Du XXe au XXIe siècle
Chacun regrettera que son thème préféré ne reçoive pas assez d’attention dans une synthèse nécessairement concise. Si la biodiversité n’occupe que trois pages, c’est sans doute que notre perception des priorités écologiques a changé depuis la parution de la version originale en 2000 (p. 352-354). Le nucléaire, qui nous préoccupe tant ces jours derniers, est considéré presque uniquement sous ses aspects militaires (p. 450-452). Pourtant, l’extraction de l’uranium – qu’on pense au Niger, ou, bientôt, à la Tanzanie –, la pollution des terres arables aux isotopes dangereux dans l’ex-Union soviétique et le stockage des déchets radioactifs ne sont pas des épiphénomènes du siècle passé, même s’ils n’ont sans doute pas eu jusqu’à présent un impact comparable aux hydrocarbures, étant donné la faible part du nucléaire dans la consommation d’énergie mondiale (6 %).

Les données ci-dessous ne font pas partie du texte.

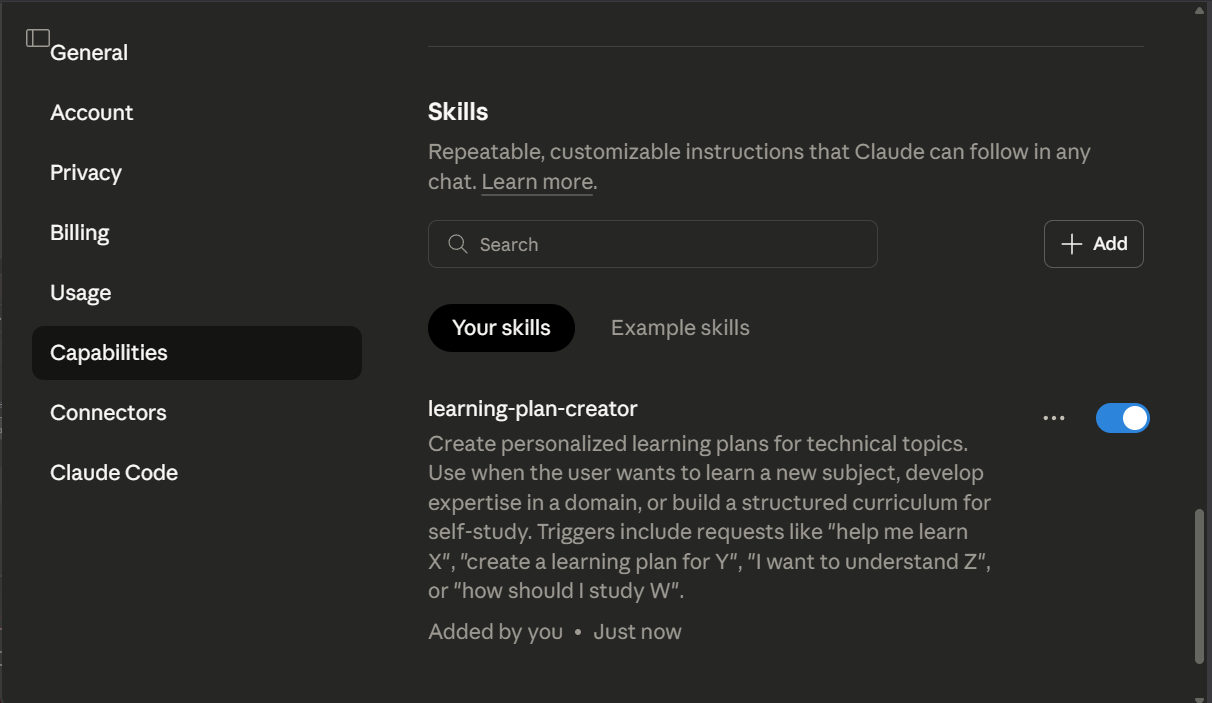Select the Your skills tab
1212x703 pixels.
coord(501,328)
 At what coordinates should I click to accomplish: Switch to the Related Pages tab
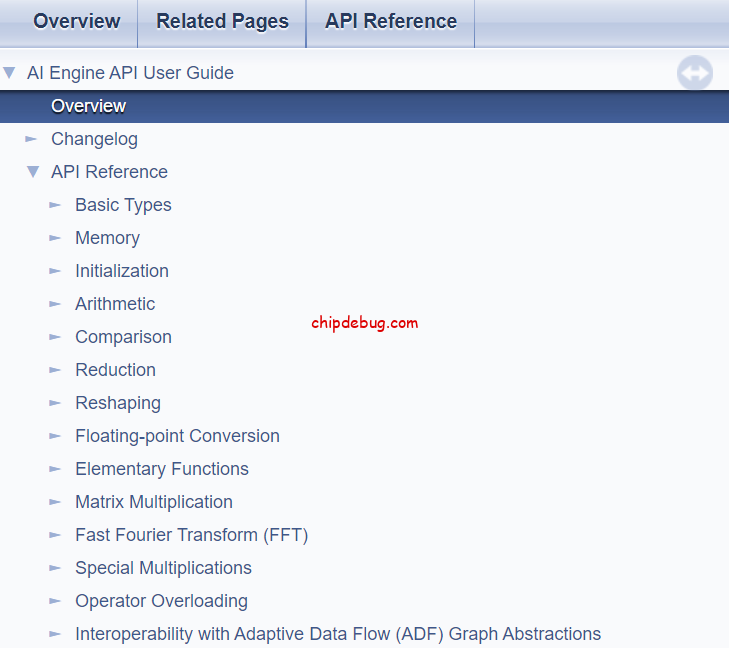pos(222,22)
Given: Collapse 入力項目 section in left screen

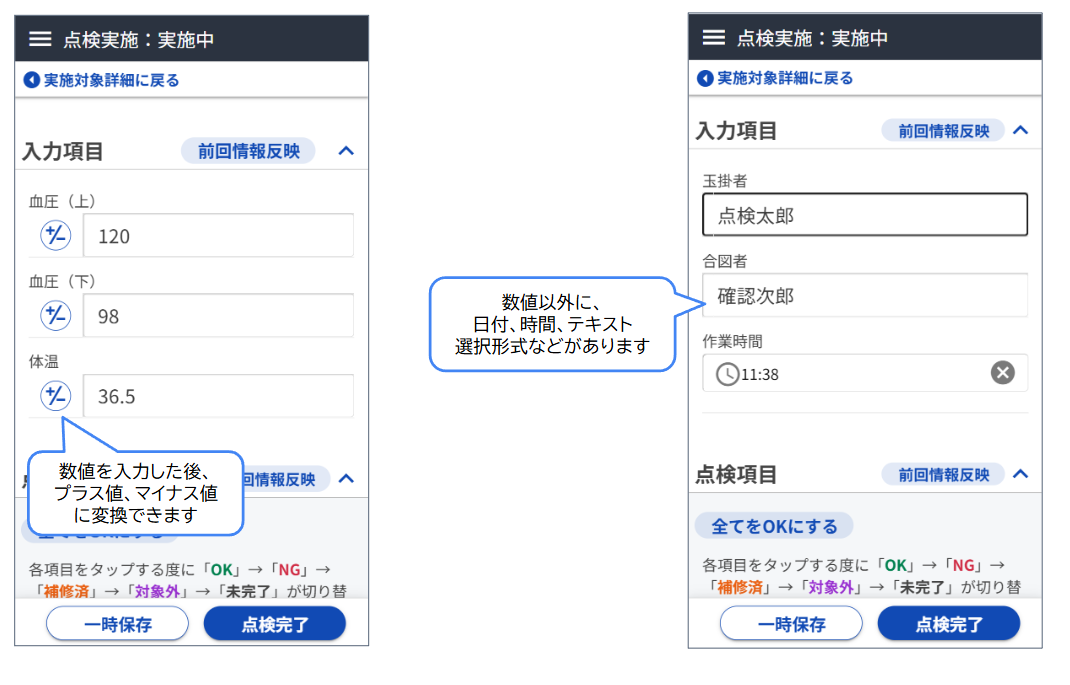Looking at the screenshot, I should coord(346,151).
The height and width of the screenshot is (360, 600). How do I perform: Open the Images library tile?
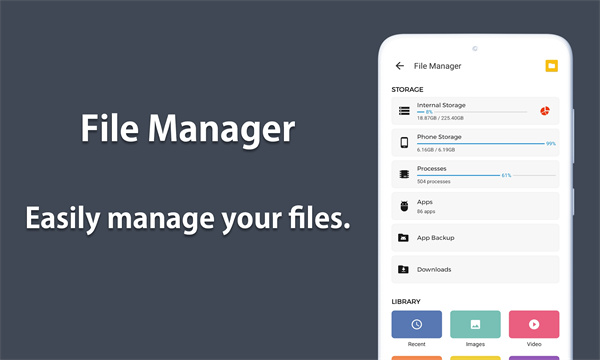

Dix ans se sont écoulés depuis l’édition originale. Si les analyses d’ensemble de MacNeill n’ont pas pris une ride, il en va autrement des séries statistiques et de l’énorme bibliographie, qui remontent aux années 1990. La préface à l’édition française permet à l’auteur de recontextualiser ses conclusions à dix ans d’écart. L’ascension de la Chine et son choix de fonder sa croissance sur les énergies fossiles (en particulier sur le charbon) en ont fait le principal émetteur de gaz à effet de serre. Cette tendance elle-même vient confirmer à la fois la centralité des systèmes énergétiques dans les transformations anthropiques de la biosphère et la prégnance du modèle industrialiste et consumériste sur les mentalités.
McNeill est étranger à tout catastrophisme et sensationnalisme, dans une matière où les motifs de pessimisme sont pourtant nombreux. Le bilan nuancé tient dans un paradoxe : la levée de contraintes millénaires sur la santé et la population – la médecine publique fait reculer les épidémies, la mise en culture de nouvelles terres permet de nourrir deux milliards d’être humains supplémentaires, la mécanisation met un terme au régime d’énergie somatique etc. – a fait apparaître de nouvelles contraintes, dont certaines sont globales – la saturation de la planète par nos déchets, l’apparition de nouvelles souches virales résistantes, les changements climatiques étant quelques exemples.
Il est regrettable que le copieux index de la version originale n’ait pas été reproduit dans la version française. La navigation dans une somme aussi dense n’en est pas facilitée. Le désintérêt des éditeurs pour les index persiste malheureusement dans l’édition francophone, au mépris des pratiques de lecture et de travail.